返回Google圖書搜尋

Development and Application of Computational Methods for Structure-based Drug Design

出版	Boston University, 2008
URL	http://books.google.com.hk/books?id=xFm9swEACAAJ&hl=&source=gbs_api

註釋Abstract: This dissertation explores the development and application of computational methods for structure-based drug design. First I apply a pre-existing computational algorithm, computational solvent mapping (CS-Map), to the identification of 'hot spots, ' sub-regions of binding pockets that are primarily responsible for the binding energy of drug-like molecules. Using an X-ray structure as input, the CS-Map algorithm determines energetically favorable binding positions of chemical groups along a protein surface. Here it is demonstrated for a variety of well-studied pharmaceutical targets that low-energy consensus binding positions of functional groups are highly predictive of hot spots. Of particular interest in this study was renin, a long-standing hypertension target. The development of the first FDA-approved renin inhibitor in early 2007 year is due to the utilization of a novel hot spot; this region is also identified using CS-Map. In a subsequent prospective study, novel hot spots are uncovered within the substrate binding region of neuraminidase, an important influenza target. The identification of two novel hot spots was accomplished using a representative ensemble of conformations derived via molecular dynamics simulations; development of inhibitors capable of binding to these novel hot spots may mitigate against drug resistance. In the second part of this dissertation I develop two computational methods for focused library design.
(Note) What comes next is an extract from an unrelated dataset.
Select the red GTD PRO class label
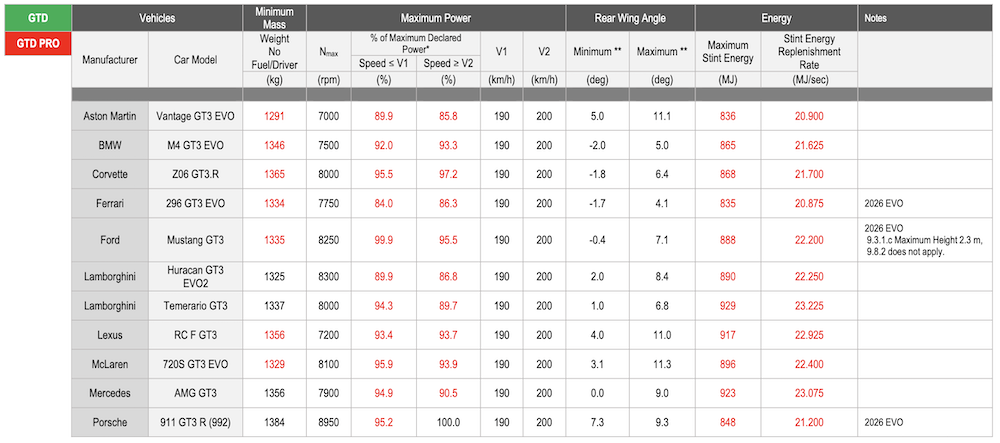Screen dimensions: 1000x443 37,44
Using the output of CS-Map, a population-based method is used to assess structure-activity relationships (SAR) for chemical groups residing within hot spot regions. Specifically, the optimization potential of hot spots as well as the affinity of specific chemical groups is evaluated using this method. As illustrated with renin, this approach yields comparable results to experimental studies, providing an accurate computational alternative to costly experiments. Last, I describe an information-theoretic algorithm for choosing representative subsets from chemical libraries based on chemical properties, allowing chemists to create maximally diverse screening libraries of reduced size for synthesis.